| Why exactly is it a problem that powerful models can memorise training data with random labels, if they generalise well on non-memorisation problems? I also think that a lot of progress is being made seemingly in parallel on this "understanding NN [generalisation]" topic, and the different threads don't necessarily seem to be aware of each other. This article seems to have failed to mention most of this recent progress. Possibly this is an artifact of the time it takes to produce and publish a completed article, but it presents a picture that we are more clueless than we actually are. The most promising, IMO, is outlined in these blog posts: https://towardsdatascience.com/neural-networks-are-fundament... and
https://towardsdatascience.com/deep-neural-networks-are-bias... which summarise 3 research papers. The basic idea is that because NN outputs are usually thresholded to produce a prediction/classification, there is not always a change in the output if a parameter changes. This gives space for there to be a non-uniform distribution over output functions, if weights are initialised randomly. The authors investigate this empirically (with some theoretical justification) and find that this bias is toward "simple" functions, which often generalise well, due to "simple" properties mostly being what we care about in real data. Then generalisation can be explained by SGD simply being more likely to find parameters which cause the NN to express a function that is simpler, out of all functions that perfectly match the training data.
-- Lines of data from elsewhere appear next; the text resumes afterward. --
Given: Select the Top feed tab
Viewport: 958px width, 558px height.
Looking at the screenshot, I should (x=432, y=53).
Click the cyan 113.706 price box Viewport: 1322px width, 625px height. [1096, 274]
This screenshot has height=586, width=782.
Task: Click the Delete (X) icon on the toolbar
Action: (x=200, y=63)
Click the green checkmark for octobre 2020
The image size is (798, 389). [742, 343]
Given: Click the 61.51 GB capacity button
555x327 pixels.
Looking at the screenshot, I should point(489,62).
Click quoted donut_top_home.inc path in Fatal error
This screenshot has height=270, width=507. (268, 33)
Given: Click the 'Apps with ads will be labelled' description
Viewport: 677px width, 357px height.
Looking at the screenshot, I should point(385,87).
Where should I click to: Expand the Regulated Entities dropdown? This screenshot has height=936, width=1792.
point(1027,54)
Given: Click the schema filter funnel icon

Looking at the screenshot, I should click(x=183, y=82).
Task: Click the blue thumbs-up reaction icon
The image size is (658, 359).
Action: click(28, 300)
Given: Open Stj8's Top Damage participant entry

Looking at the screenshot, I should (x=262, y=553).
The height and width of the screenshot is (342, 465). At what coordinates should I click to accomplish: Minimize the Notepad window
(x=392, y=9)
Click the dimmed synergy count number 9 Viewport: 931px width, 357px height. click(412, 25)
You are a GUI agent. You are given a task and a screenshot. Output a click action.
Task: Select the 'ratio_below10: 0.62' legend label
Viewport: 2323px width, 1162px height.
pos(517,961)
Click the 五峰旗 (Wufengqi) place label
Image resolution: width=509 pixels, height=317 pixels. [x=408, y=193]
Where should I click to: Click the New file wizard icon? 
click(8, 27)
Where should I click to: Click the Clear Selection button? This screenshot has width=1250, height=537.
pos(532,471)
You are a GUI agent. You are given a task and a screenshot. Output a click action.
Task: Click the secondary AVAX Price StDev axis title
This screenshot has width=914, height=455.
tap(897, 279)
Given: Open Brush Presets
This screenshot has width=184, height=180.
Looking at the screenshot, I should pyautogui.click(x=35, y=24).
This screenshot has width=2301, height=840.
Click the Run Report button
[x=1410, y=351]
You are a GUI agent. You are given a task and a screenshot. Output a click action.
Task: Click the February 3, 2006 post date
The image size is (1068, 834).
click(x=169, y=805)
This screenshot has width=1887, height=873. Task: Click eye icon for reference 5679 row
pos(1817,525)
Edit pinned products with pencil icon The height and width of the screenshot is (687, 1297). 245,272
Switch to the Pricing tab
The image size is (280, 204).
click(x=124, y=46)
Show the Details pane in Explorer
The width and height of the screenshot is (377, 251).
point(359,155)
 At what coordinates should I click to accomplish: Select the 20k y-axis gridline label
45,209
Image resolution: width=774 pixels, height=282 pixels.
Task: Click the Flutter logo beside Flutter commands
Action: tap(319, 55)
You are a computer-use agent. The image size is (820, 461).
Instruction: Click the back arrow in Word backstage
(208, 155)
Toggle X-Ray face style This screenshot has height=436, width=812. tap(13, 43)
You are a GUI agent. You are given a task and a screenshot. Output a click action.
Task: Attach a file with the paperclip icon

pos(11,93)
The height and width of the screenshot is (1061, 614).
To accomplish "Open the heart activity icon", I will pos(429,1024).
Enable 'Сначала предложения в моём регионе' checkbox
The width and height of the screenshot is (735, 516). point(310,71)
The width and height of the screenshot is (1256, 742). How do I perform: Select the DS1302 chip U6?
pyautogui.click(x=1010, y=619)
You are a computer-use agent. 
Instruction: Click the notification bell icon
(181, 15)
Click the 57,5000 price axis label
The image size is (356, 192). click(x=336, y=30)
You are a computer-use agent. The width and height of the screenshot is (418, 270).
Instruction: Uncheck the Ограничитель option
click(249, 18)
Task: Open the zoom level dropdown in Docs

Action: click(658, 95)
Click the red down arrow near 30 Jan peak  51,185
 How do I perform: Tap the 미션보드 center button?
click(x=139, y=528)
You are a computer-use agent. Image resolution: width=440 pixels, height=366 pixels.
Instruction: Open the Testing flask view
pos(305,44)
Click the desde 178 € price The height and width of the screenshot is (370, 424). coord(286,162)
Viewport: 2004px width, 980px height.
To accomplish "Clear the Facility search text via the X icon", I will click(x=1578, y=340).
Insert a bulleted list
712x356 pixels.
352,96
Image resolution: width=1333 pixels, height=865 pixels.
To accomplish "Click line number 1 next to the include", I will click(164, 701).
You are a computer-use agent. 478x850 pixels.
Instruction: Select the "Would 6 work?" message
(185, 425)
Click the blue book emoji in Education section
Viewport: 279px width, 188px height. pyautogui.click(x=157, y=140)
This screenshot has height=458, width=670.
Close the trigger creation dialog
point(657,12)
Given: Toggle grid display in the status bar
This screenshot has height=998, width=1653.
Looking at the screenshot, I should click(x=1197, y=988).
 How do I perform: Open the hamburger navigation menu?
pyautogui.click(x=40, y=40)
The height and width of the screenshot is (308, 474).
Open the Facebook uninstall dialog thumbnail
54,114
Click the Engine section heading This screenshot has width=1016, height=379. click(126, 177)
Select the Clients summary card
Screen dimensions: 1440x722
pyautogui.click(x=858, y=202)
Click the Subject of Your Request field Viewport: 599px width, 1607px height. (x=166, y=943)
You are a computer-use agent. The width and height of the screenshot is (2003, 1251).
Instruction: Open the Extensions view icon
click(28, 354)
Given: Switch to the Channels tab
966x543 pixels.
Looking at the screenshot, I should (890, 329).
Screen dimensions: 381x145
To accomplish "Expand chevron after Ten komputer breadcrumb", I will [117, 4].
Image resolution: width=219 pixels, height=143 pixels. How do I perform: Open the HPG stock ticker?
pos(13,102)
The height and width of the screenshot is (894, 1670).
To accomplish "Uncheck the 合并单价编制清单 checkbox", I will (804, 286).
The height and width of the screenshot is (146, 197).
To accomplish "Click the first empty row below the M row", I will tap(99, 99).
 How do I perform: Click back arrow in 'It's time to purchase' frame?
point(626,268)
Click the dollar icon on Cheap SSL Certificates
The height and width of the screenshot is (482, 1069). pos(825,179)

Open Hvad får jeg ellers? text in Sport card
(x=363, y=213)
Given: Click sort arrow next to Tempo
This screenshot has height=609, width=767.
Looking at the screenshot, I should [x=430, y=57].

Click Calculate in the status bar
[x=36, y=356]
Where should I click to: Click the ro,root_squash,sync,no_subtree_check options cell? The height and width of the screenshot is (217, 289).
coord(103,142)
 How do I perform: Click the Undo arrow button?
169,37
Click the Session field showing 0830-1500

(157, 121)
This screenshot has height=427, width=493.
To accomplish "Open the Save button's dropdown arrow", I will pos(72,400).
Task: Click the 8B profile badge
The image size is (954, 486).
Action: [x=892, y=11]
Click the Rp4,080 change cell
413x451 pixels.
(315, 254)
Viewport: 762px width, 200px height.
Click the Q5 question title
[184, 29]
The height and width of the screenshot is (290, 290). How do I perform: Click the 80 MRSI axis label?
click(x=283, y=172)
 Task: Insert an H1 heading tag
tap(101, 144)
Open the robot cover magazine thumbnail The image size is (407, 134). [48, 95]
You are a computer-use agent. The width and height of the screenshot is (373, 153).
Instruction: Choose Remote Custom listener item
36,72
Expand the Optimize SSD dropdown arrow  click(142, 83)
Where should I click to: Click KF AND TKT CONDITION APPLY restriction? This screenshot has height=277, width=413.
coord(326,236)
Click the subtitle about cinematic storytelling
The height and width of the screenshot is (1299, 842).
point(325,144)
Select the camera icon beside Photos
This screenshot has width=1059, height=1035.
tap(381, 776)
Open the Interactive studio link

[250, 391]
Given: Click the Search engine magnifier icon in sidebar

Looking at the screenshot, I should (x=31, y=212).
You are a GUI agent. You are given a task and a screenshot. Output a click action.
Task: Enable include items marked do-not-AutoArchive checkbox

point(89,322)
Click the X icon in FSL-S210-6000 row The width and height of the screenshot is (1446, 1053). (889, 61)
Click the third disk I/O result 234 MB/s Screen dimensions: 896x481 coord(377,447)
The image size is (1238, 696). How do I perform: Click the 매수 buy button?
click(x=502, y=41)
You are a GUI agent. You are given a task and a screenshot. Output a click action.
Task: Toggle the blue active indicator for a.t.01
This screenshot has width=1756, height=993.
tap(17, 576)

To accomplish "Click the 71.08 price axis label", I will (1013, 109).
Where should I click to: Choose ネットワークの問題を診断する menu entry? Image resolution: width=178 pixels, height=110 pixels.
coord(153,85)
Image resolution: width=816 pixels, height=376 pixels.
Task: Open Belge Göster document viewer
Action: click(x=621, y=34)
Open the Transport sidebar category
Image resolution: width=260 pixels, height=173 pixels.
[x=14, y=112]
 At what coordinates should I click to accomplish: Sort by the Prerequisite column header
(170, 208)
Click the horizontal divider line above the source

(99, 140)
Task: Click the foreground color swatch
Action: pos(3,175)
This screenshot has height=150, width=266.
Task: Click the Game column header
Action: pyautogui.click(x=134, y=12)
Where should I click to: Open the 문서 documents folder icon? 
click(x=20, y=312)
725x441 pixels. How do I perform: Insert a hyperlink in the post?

There is also some interesting investigations into infinite-width limits - the most well known being the result that NNs are equivalent to Gaussian Processes at initialisation, then Neural Tangent Kernels [1] showing a way to view them through the lens of kernel methods throughout training as well. But then there is Feature Learning in Infinite-Width Neural Networks [2] which seems to be at odds with the kernel approach (due to kernels not learning features) - this paper provides a different method for parametrisation to admit feature learning. So there is progress both in understanding generalisation and understanding when feature learning does & does not occur. (And this is hardly a comprehensive sampling.) [1]: https://arxiv.org/abs/1806.07572
[2]: https://arxiv.org/abs/2011.14522 |
But for the main black-box network? No such visibility. It is undoubtedly doing all kinds of stupid shit that I have no insight into. And I would /love/ to be able to sort it out and get rid of the dumb parts, because I a) want tiny models that run hella fast on slow-ass phones, and b) would love to eliminate sources of spurious correlations to provide better predictions. Getting rid of the dumb parts means more compute to do the smart things.
The high-level theory answers maaaybe tell me about convergence but not whether the NN converges to anything reasonable. Giant models provide a huge amount of flexibility, which help the model find answers, but the answers may not be any good, and we really don't have robust ways to know. (eg, aggregates over big eval datasets may tell me something could be better, but not what or why.)